Florian Fleischmann und Christian Vetter (von links): Die Start-up-Gründer bieten eine Lösung für die Personalplanung an.
Bild: HR Forecast

Start-ups mit klugen, digitalen Produkten und Dienstleistungen für HR schießen allerorts aus dem Boden. Das Personalmagazin stellt sie in einer Serie vor. Heute: das Start-up HR Forecast mit einem Tool zur Personalplanung.

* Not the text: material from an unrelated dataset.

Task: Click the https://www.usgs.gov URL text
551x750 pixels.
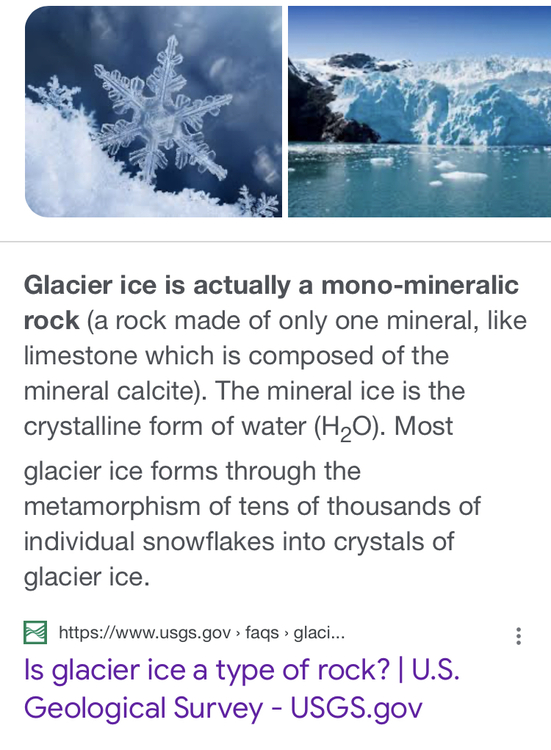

Wer hat das Start-up gegründet?

Florian Fleischmann und Christian Vetter haben während ihres dualen Studiums bei Nokia Siemens Networks beziehungsweise Osram festgestellt, dass verknüpfte Daten unerlässlich sind, um die komplexen Fragestellungen und Herausforderungen rund um das Thema "Personal" beantworten zu können. Während eines Kooperationsprojekts mit Größen aus der Wirtschaft und Wissenschaft sowie anschließender Förderung durch das Bundeswirtschaftsministerium wurde somit ein neuer Ansatz fürs Personalmanagement entwickelt.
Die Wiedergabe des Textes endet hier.